*INSTRUCTIONS FOR THE TASK:* Retype every line of the records below exactly, leaving out the pictures.

(Records for pointing to text and elements)
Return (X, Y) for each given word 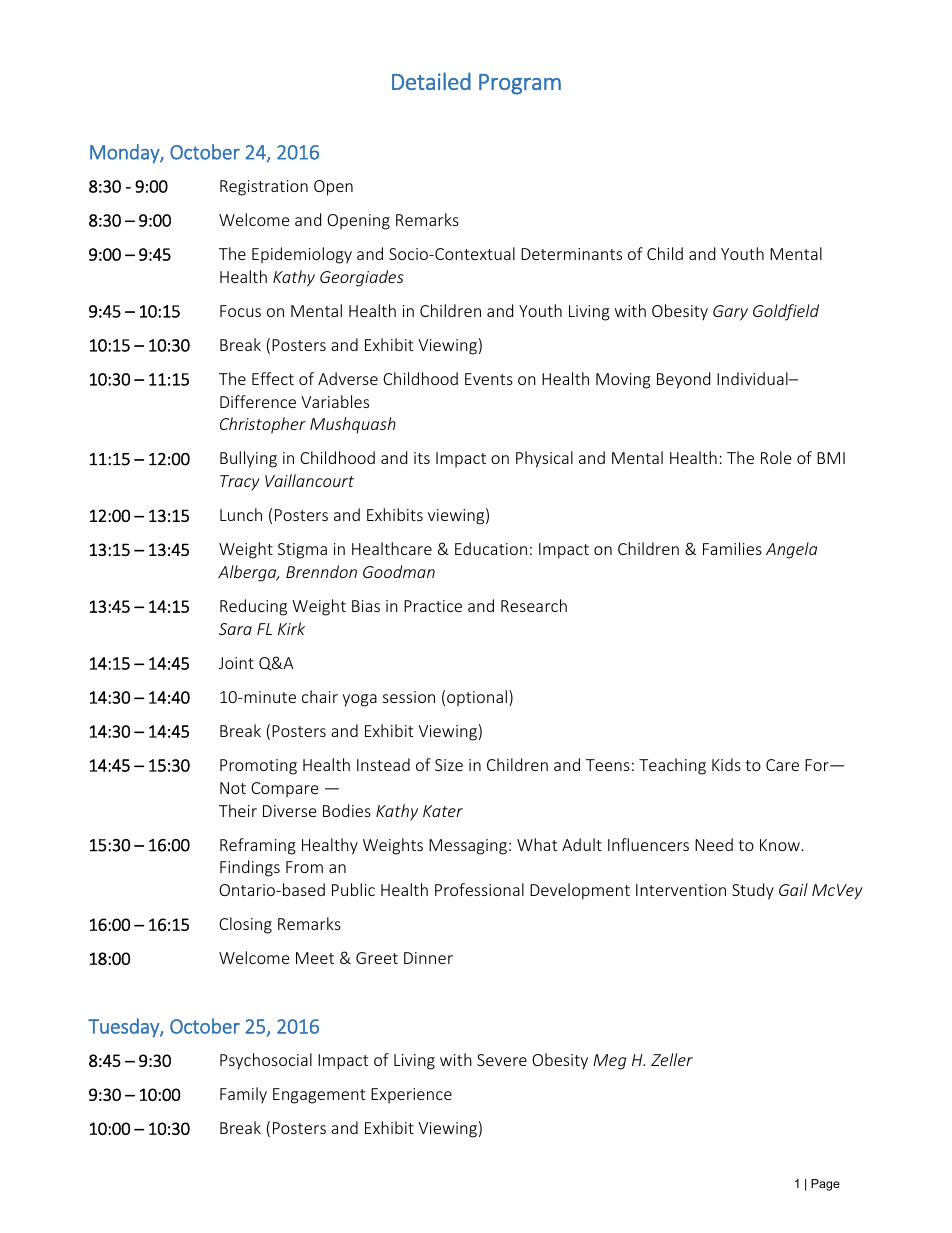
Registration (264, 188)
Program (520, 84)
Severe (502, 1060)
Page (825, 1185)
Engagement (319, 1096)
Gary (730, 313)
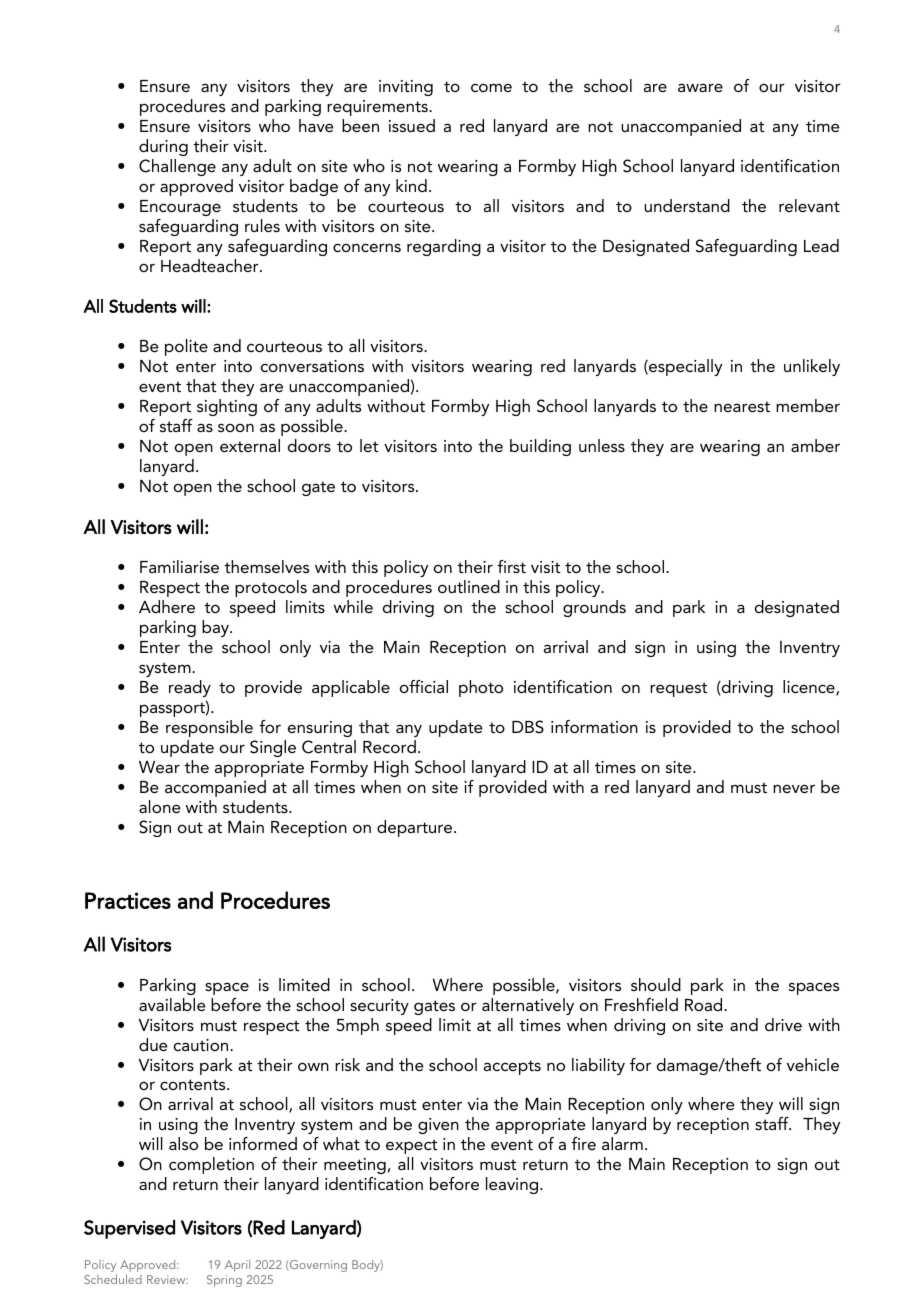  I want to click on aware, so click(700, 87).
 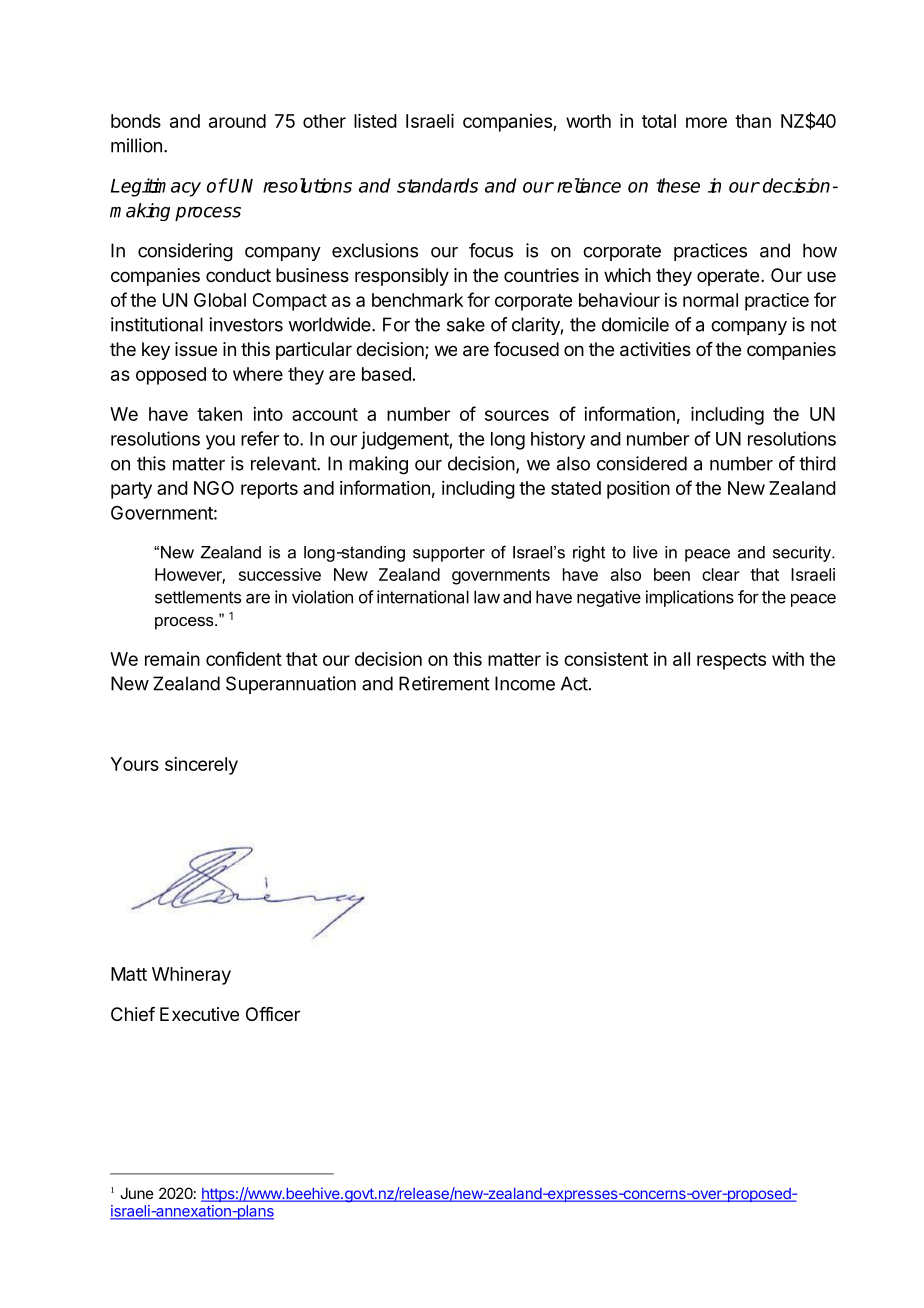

*RESULT OF THIS TASK:*
Return (X, Y) for each given word 
Registration (264, 188)
Program (520, 84)
Severe (502, 1060)
Page (825, 1185)
Engagement (319, 1096)
Gary (730, 313)
  I want to click on aware, so click(700, 87).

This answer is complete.